Objectives: The purpose of this study was preparation and investigation of the physicochemical properties of filgrastim loaded optimized paramagnetic liposomes.
Materials and Methods: Experimental design methods and multi factorial equations, graphical images and optimization of responses were employed to evaluate the effects of each formulation parameter in the responses and also prediction of optimized formulation for filgrastim liposomes. Filgrastim liposomes were prepared with Di Palmytoil Phosphatidil Cholin and Cholesterol using film hydration technique. Protein content was measured using HPLC and micro BCA protein assay. Cell proliferation studies were performed on NFS-60 cell lines using MTT method.

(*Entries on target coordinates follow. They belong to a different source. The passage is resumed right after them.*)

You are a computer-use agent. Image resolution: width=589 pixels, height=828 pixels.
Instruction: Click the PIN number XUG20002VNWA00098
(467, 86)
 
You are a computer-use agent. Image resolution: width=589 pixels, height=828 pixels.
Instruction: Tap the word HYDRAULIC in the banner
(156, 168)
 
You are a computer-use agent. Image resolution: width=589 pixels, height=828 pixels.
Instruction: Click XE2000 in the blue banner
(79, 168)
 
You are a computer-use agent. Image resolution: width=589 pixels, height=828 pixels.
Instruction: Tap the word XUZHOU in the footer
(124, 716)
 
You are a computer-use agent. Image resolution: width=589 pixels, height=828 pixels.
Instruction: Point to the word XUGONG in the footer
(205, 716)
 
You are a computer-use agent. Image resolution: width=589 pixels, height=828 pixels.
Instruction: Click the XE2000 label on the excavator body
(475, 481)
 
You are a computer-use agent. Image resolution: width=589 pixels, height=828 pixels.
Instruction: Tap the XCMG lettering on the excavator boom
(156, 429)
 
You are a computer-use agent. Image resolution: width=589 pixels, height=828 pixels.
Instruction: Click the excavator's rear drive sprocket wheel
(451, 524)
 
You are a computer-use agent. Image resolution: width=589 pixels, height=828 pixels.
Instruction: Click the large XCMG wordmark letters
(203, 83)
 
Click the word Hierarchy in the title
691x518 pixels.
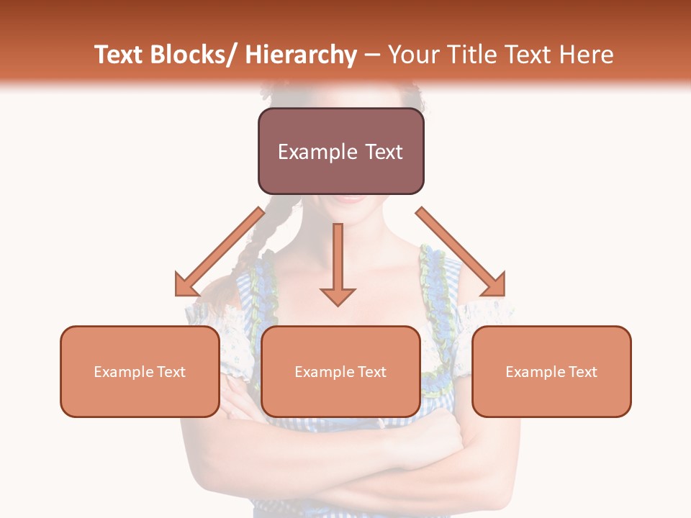tap(301, 55)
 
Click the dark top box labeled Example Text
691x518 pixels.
tap(340, 151)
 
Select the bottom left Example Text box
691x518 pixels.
tap(140, 371)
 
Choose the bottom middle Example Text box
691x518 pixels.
tap(340, 371)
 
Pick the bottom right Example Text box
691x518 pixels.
tap(551, 371)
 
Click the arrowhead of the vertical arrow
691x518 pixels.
tap(338, 295)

Results: The particle sizes of the liposomes were in the range of 569 nm and 1119 nm. Encapsulation efficiency percentages were between 42.6% and 73.7% in the liposomes. The average of remained drug in the liposomes after 12 months of storage at 4°C was 95.3% of initial filgrastim content. Liposomal formulations released the protein around 60%-65% after 24 hours. Cell proliferation studies showed that the proliferative effects of liposomes and paramagnetic liposomes are the same as filgrastim solutions.
Conclusion: The results of this study showed that liposomal formulations and paramagnetic nanoliposomes of filgrastim could be used for controlling the drug release and consequently lowering the frequency of administration and also possible targeted drug delivery for treatment of chemotherapy induced neutropenia.